__Aim__: Reproduce the material below, replacing every occurrence of "Find the location of" with "Determine the position of" and keeping everything else the same.

__Exercise input__:
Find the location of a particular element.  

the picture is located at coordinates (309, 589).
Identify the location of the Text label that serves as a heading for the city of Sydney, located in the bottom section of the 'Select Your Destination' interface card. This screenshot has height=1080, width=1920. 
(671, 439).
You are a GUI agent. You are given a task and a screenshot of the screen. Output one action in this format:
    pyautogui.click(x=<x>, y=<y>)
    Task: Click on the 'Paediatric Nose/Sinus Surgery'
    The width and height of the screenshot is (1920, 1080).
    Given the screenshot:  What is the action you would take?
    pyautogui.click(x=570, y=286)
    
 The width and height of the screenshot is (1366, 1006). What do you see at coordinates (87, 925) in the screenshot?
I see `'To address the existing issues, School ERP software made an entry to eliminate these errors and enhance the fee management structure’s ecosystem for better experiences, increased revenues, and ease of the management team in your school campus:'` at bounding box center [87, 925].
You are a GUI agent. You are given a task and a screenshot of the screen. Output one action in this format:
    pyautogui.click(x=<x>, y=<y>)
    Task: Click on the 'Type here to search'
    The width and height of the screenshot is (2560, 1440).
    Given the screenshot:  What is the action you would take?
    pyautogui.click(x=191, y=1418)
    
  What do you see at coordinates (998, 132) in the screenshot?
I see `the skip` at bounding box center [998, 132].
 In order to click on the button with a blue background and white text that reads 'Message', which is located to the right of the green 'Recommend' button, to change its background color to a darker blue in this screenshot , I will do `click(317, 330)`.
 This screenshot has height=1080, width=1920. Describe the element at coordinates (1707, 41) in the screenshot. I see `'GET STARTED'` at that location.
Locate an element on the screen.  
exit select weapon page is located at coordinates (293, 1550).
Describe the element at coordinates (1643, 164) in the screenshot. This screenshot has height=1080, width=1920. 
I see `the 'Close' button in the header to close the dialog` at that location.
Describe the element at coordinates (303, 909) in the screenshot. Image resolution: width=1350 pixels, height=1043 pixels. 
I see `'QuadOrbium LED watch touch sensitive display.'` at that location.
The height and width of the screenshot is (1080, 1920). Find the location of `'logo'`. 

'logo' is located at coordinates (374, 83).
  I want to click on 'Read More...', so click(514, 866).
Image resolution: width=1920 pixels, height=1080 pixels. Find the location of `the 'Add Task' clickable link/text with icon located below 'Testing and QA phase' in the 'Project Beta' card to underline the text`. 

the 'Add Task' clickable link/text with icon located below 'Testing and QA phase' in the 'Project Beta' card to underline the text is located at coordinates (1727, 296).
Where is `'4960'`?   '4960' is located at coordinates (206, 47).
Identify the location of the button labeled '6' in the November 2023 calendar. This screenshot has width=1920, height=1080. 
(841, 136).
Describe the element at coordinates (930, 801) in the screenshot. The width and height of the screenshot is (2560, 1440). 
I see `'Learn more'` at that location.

__Problem solution__:
Determine the position of a particular element.  

the picture is located at coordinates (309, 589).
Identify the location of the Text label that serves as a heading for the city of Sydney, located in the bottom section of the 'Select Your Destination' interface card. This screenshot has height=1080, width=1920. 
(671, 439).
You are a GUI agent. You are given a task and a screenshot of the screen. Output one action in this format:
    pyautogui.click(x=<x>, y=<y>)
    Task: Click on the 'Paediatric Nose/Sinus Surgery'
    The width and height of the screenshot is (1920, 1080).
    Given the screenshot:  What is the action you would take?
    pyautogui.click(x=570, y=286)
    
 The width and height of the screenshot is (1366, 1006). What do you see at coordinates (87, 925) in the screenshot?
I see `'To address the existing issues, School ERP software made an entry to eliminate these errors and enhance the fee management structure’s ecosystem for better experiences, increased revenues, and ease of the management team in your school campus:'` at bounding box center [87, 925].
You are a GUI agent. You are given a task and a screenshot of the screen. Output one action in this format:
    pyautogui.click(x=<x>, y=<y>)
    Task: Click on the 'Type here to search'
    The width and height of the screenshot is (2560, 1440).
    Given the screenshot:  What is the action you would take?
    pyautogui.click(x=191, y=1418)
    
  What do you see at coordinates (998, 132) in the screenshot?
I see `the skip` at bounding box center [998, 132].
 In order to click on the button with a blue background and white text that reads 'Message', which is located to the right of the green 'Recommend' button, to change its background color to a darker blue in this screenshot , I will do `click(317, 330)`.
 This screenshot has height=1080, width=1920. Describe the element at coordinates (1707, 41) in the screenshot. I see `'GET STARTED'` at that location.
Locate an element on the screen.  
exit select weapon page is located at coordinates (293, 1550).
Describe the element at coordinates (1643, 164) in the screenshot. This screenshot has height=1080, width=1920. 
I see `the 'Close' button in the header to close the dialog` at that location.
Describe the element at coordinates (303, 909) in the screenshot. Image resolution: width=1350 pixels, height=1043 pixels. 
I see `'QuadOrbium LED watch touch sensitive display.'` at that location.
The height and width of the screenshot is (1080, 1920). Determine the position of `'logo'`. 

'logo' is located at coordinates (374, 83).
  I want to click on 'Read More...', so click(514, 866).
Image resolution: width=1920 pixels, height=1080 pixels. Determine the position of `the 'Add Task' clickable link/text with icon located below 'Testing and QA phase' in the 'Project Beta' card to underline the text`. 

the 'Add Task' clickable link/text with icon located below 'Testing and QA phase' in the 'Project Beta' card to underline the text is located at coordinates (1727, 296).
Where is `'4960'`?   '4960' is located at coordinates (206, 47).
Identify the location of the button labeled '6' in the November 2023 calendar. This screenshot has width=1920, height=1080. 
(841, 136).
Describe the element at coordinates (930, 801) in the screenshot. The width and height of the screenshot is (2560, 1440). 
I see `'Learn more'` at that location.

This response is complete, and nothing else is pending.